Python - type(name,bases,dict)

Question

Docs:

With three arguments, return a new type object. This is essentially a dynamic form of the class statement. The name string is the class name and becomes the __name__ attribute; the bases tuple itemizes the base classes and becomes the __bases__ attribute; and the dict dictionary is the namespace containing definitions for class body and becomes the __dict__ attribute.

While learning Python I have come across this use of type as "a dynamic form of the class statement", this seems very interesting and useful and I wish to understand it better. Can someone clearly explain the role of __name__, __bases__, and __dict__ in a class and also give example where type(name, bases, dict) comes into its own right.

Answer 1

When you define a class:

class Foo(Base1, Base2):
    bar = 'baz'

    def spam(self):
         return 'ham'

Python essentially does this:

def spam(self):
    return 'ham'
body = {'bar': 'baz', 'spam': spam}

Foo = type('Foo', (Base1, Base2), body)

where Foo is then added to the namespace the class statement was defined in.

The block under the class statement is executed as if it was a function with no arguments and the resulting local namespace (a dictionary) forms the class body; in this case a dictionary with 'bar' and 'spam' keys is formed.

You can achieve the same result by passing a name string, a tuple of base classes and a dictionary with string keys to the type() function.
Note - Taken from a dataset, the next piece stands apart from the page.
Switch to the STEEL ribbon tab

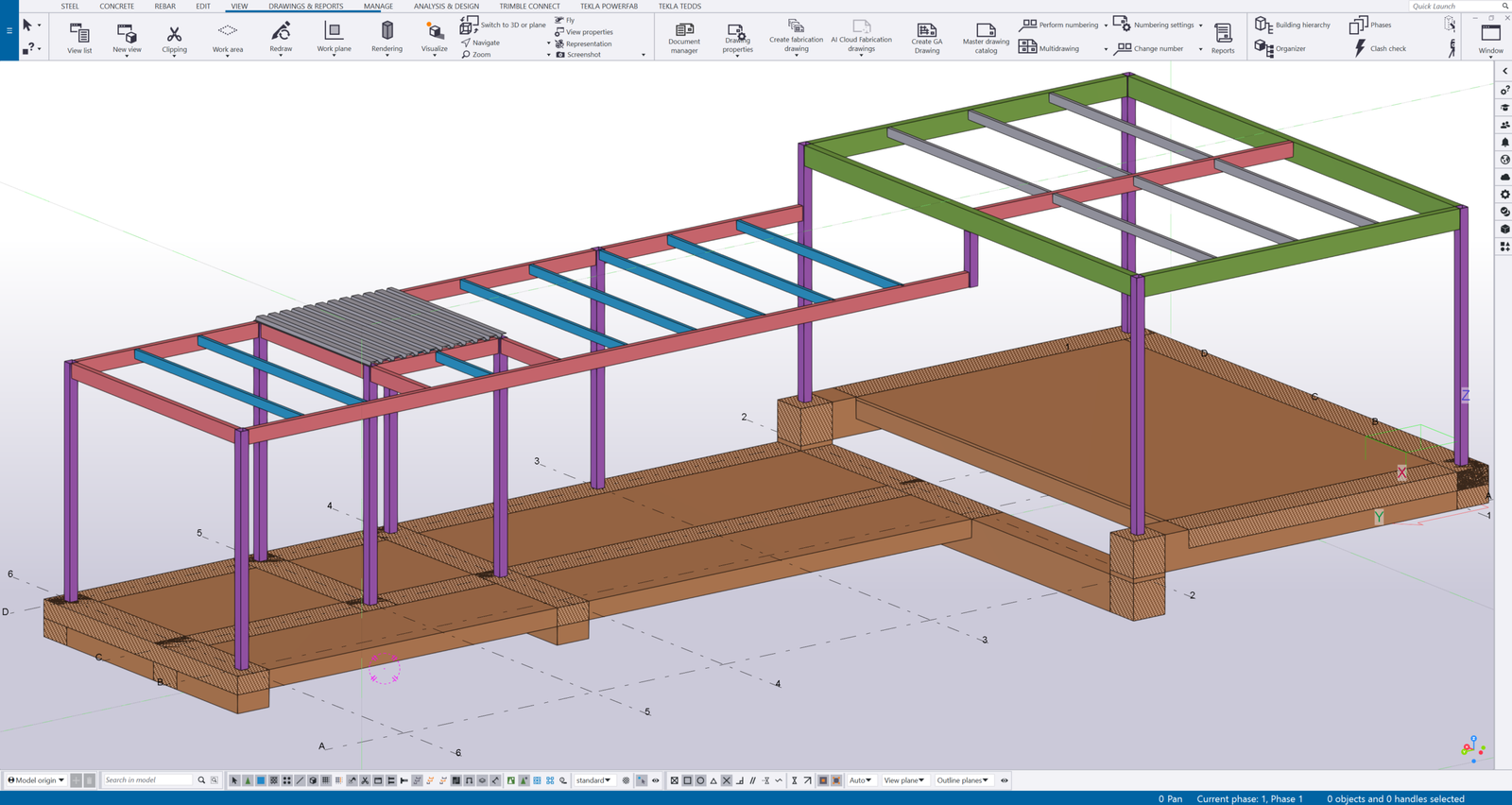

Once you start exploring metaclasses as well (which are essentially subclasses of type() , letting you customize how classes are created), you'll find that body doesn't have to be a plain dictionary. PEP 3115 - Metaclasses in Python 3 expanded the possible values to anything dict like, letting you implement all sorts of interesting class behaviour by letting you use augmented dictionaries for the class body. The new Python 3.4 enum module for example, uses an OrderedDict() instance instead, to preserve attribute ordering.

Answer 2

Just like

a = Foo()

creates an instance of Foo and assigns it to a,

Foo = type('Foo', (object,), {})

creates an instance of type and assigns it to Foo. Not only does this allow you to create classes dynamically (similar to, but not as restricted as, using lambda to create a function), but it lets you (correctly) think of type not as a function, but as a type itself. An instance of type is a class object. type.__new__ creates the object, type.__init__ initializes it, type.__call__ lets you use the class as a callable object (which in turn is how Foo() creates and initializes instances of Foo).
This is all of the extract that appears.